October 16, 2014   Hours spent building to date:  225

Cut the straight part of the keel to correct dimensions.  After a 20-foot cut in 1 1/2-inch old growth Douglas fir, even the Festool saw was running a little hot.  The keel  looked good and sat flat, so I glued it to the frames after getting everything as plumb vertically as I could.  That’s the idea behind putting on the keel now — the frames are pretty flippy just sitting there on their uprights and the keel should steady everything up.

Cut the strips for the curved part of the keel and glued them up.  The assembly was rocking up and down on the frames, and didn’t look like a great fit, but then I cut about 3/8-inch off the high spot and it fell right into place.

Then I had an inspiration that cost me a day.  I have done fiberglass sheathing a couple times, but have never done any tabbing — making a very strong joint between two perpendicular pieces of wood by filling the angle between the two with a “cove” of epoxy and covering the whole thing with fiberglass tape.  The engine stringers that are going in next are very heavy, so I want the frame to be rock solid, so I thought I would tab the keel to the frames using some 15-oz biaxial E-glass tape that I bought for another project, but never used.  Very strong, very high tech stuff.

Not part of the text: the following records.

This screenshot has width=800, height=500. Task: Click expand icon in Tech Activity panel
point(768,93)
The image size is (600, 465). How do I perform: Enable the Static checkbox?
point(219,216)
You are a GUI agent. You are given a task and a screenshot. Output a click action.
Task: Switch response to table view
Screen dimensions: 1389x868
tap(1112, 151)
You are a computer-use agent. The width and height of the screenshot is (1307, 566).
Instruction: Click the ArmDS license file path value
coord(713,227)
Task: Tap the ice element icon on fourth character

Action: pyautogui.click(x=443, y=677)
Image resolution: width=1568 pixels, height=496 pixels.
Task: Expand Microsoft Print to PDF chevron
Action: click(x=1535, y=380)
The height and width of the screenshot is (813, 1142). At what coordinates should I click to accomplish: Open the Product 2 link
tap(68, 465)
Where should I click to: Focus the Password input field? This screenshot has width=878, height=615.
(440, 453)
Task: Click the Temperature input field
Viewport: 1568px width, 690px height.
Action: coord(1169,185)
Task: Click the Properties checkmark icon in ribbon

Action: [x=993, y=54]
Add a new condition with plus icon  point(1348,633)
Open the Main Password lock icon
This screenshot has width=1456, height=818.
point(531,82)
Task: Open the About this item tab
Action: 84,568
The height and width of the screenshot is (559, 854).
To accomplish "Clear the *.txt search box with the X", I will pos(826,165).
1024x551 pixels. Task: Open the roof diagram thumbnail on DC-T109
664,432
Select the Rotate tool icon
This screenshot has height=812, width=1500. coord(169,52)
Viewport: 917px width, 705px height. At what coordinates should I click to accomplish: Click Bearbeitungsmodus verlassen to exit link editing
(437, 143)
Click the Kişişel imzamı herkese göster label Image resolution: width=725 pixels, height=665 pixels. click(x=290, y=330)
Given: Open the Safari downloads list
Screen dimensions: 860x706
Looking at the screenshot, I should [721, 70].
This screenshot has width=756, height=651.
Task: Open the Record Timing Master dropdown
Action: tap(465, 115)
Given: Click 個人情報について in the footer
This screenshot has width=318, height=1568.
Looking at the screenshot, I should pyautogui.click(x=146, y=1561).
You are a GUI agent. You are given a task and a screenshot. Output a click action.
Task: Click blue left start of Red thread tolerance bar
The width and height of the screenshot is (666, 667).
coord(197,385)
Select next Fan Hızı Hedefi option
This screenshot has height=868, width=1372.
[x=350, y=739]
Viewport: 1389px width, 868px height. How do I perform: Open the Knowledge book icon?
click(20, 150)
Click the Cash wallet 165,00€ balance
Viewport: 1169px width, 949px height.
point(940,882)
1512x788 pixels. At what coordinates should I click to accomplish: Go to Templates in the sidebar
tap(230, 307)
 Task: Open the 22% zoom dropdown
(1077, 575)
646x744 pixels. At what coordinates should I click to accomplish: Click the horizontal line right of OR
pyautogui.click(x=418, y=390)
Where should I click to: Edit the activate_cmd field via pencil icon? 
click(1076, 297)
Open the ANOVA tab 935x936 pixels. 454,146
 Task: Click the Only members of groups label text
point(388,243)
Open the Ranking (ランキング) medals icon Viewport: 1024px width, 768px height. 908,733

I fooled around with various homemade coving tools for a long time, trying to get a compromise between a nice, smooth cove and one that was deep enough to add strength.  Finally cut a piece of West System plastic spreader to a roundish shape and the coves were okay, but messy.  Then I tabbed in the E-glass and found that when you “wet it out”  with even more epoxy, it really smooths out the coves.  I couldn’t believe how much epoxy 15-oz cloth soaks up.  The price of oil rose $1 today, and I’m pretty sure that was me.

Working overhead for hours on an unfamiliar task with epoxy dripping down on everything was exhausting, but that keel ain’t going anywhere.  And I won’t have to comb my hair in the morning — it’s all glassed into place.

Straight portion of the keel

Straight portion of the keel

Curved portion of the keel.

Curved portion of the keel.

Stepped laminations make it easer to cut the scarf when the glue dries. (Yes, I cleaned up the squeezeout.)

Stepped laminations make it easer to cut the scarf when the glue dries. (Yes, I cleaned up the squeezeout.)

Whole keel glued up

Whole keel glued up

Tabbing -- ugly but strong,  There are miles of tabbing to go, so I will get better.

Tabbing — ugly but strong, There are miles of tabbing to go, so I will get better.

The little white threads that hold the E-glass together doesn't seem to wet out like regular glass.

The little white threads that hold the E-glass together doesn’t seem to wet out like regular glass.